What can I say? I simply felt the spontaneous need to sew.
I got this fabric in a job lot from Freecycle and, amongst some very garish curtains and splendidly clashing floral prints, this sort of tribal black and brown geometric print stood out as one of the gems of the bunch. Continuing an ever-present theme of my relationship with fabric I adore, I had no idea what to do with it. It sat in a drawer for about a year, which is a relatively short amount of time compared to some of beautiful fabric I’ve acquired in the past, then on Saturday I thought “fuck it, it’s going to be a skirt”.
I’d originally planned to make a full circle skirt but when I pulled the fabric out of the drawer I realised I’d wildly overestimated the amount of material I actually had to work with. It may look like a reasonably big piece of fabric from this photo but it was actually only about a metre or so of material.
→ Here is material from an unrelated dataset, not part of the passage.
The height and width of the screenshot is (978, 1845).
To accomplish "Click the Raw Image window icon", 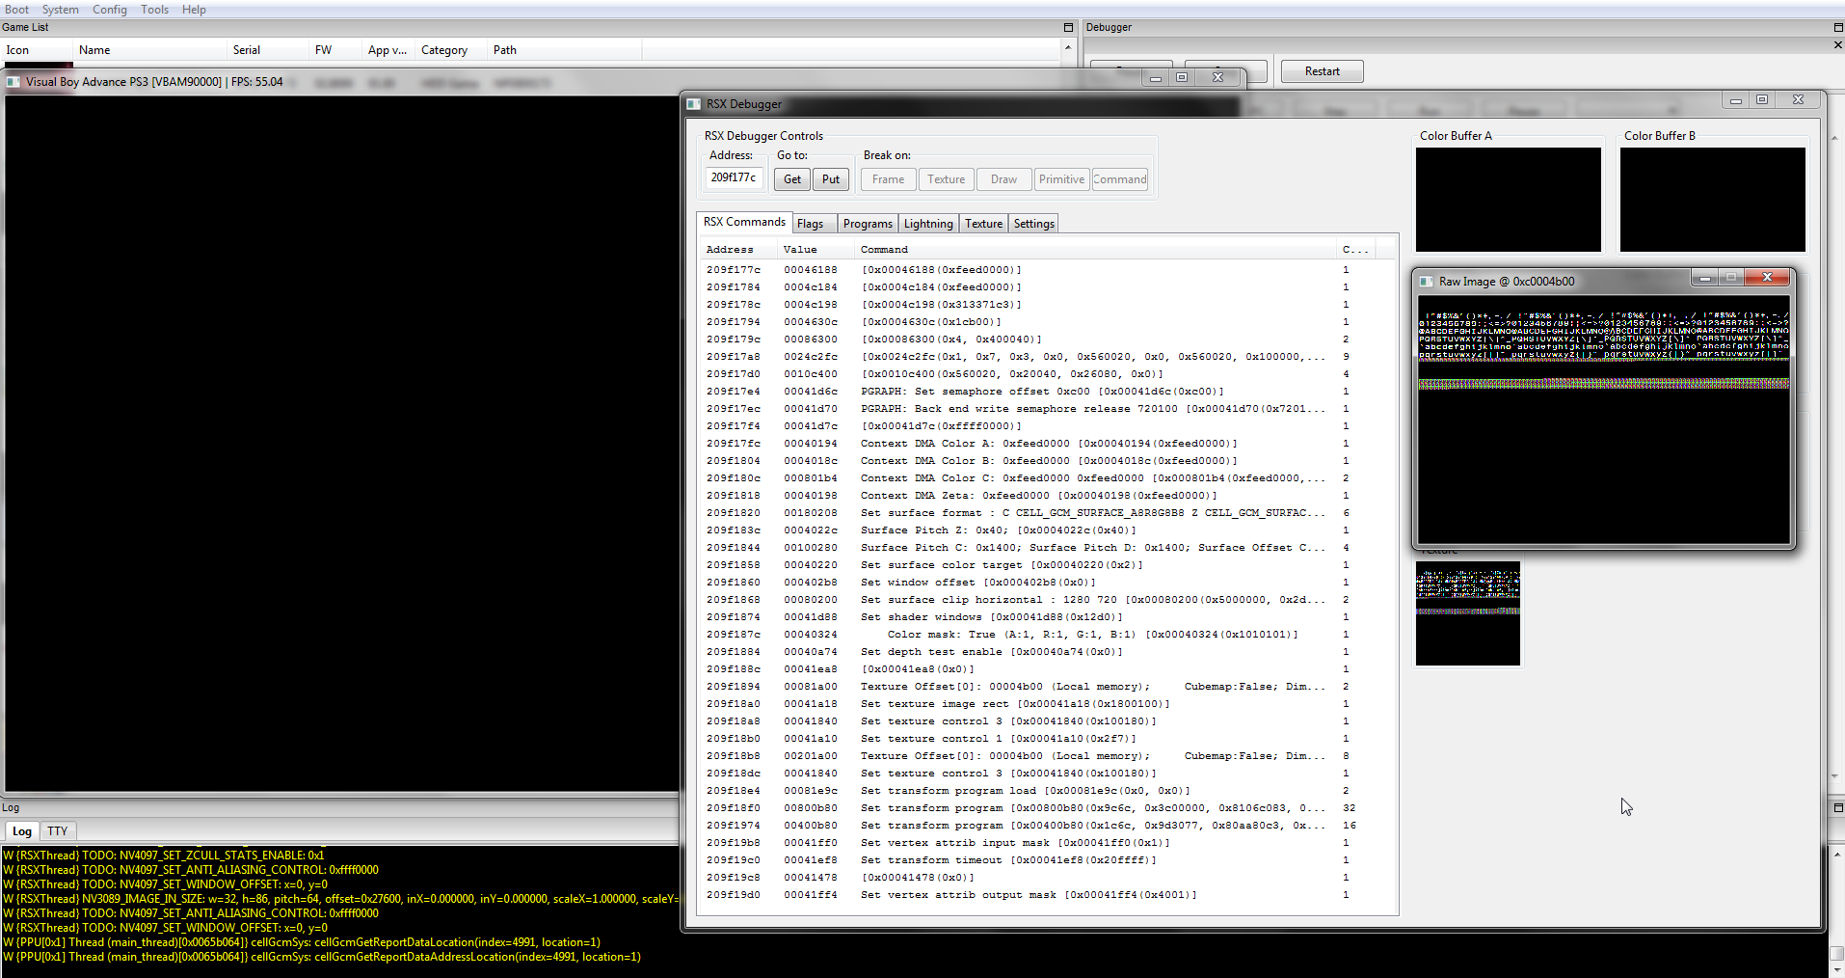I will point(1427,282).
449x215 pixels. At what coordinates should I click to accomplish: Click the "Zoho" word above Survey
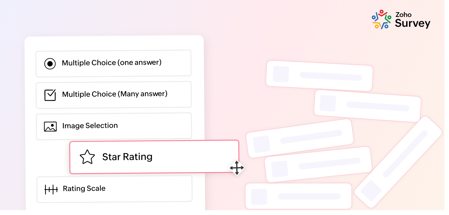coord(403,15)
In order to preserve as much of the material as possible (and because I knew it save me some time!) I slightly tweaked the plan and went for a handkerchief skirt instead.
This wasn’t a major swerve of direction as the two designs are very similar.
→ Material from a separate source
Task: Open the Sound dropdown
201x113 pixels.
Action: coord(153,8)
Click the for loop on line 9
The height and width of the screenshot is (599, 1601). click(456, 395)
A circle skirt is exactly as it sounds. It’s a circle of fabric with an opening down the back and a hole in the middle for the human to fit into. A full circle skirt hangs very pleasingly with soft folds due to juicy volume of fabric involved and flairs out in a very entertaining fashion if you spin around fast enough.
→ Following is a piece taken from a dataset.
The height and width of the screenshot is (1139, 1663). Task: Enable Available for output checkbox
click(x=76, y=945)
A handkerchief skirt is basically the same except that you start with a square rather than a circle. You still end up with a flowy voluminous skirt but the hemline features several points instead of a continuous smooth edge.
Neither of these types of skirt are usually my kind of style as they’re a little on the, for want of a better word, ‘girly’ side for my taste. However, I’ve been dabbling with some floaty rather than fitted garments lately and thought this would be a fun way to continue the experiment.
So, I abandoned the loftier subjects of banal sexism and social identity theory and got to work on a floaty skirt instead.
I did very little to alter the shape of the fabric as I was trying to use as much of the material as possible. Aside from cutting a circle out of the middle to fit around my waist, the only other material I cut off was a slither from the raw edges so I could do a straight and simple double turned hem on two sides of the square.
I decided to leave the other two edges of the hem as they were for various reasons. Firstly, it was the quickest and easiest option. Secondly, they weren’t going to fray because they were already finished with the selvedges (the tightly woven edges) of the fabric. And thirdly, because I thought the selvedges were actually rather interesting. If the print on the selvedge is to be believed, this fabric came from Liberty, the fancy department store in London. Rather than tucking this detail away by rolling it up into the hem, I thought it would be fun (and efficient) to keep this little detail in the design of the skirt.
I didn’t have any spare fabric to make a matching waistband so I obviously stayed true to form and made one out of plain black fabric. I’ll always enhance the black parts of a pattern over the colourful parts when given the opportunity. An exposed zip and a few belt loops later and the skirt was complete.
I’m happy with it in its current form but I would like to play around with it before I declare it officially finished.
Buried somewhere in the moving boxes is the petticoat I made to go with my wedding dress, which has a similarly shaped skirt (try saying that after a few gin and tonics). I’m wondering if this petticoat could add a bit more poof and circumstance to my new creation. I won’t be able to assess the quality of this idea until we finally get to the new house and unpack the boxes we’ve been living out of for a year and a bit.
I’m also considering adding a plain black square of fabric underneath the patterned top square. This bottom layer would be positioned so the black points and the patterned points alternate around the hem, creating a more jagged edge and adding yet more poof to the skirt.
This was certainly an enjoyable way to avoid more serious topics for three or four hours of my life. Sadly, I must now return to more academic pursuits and put the sewing machine to sleep again for a while. I’ll see you on the other side of statistics for the social sciences and inter/intragroup relations.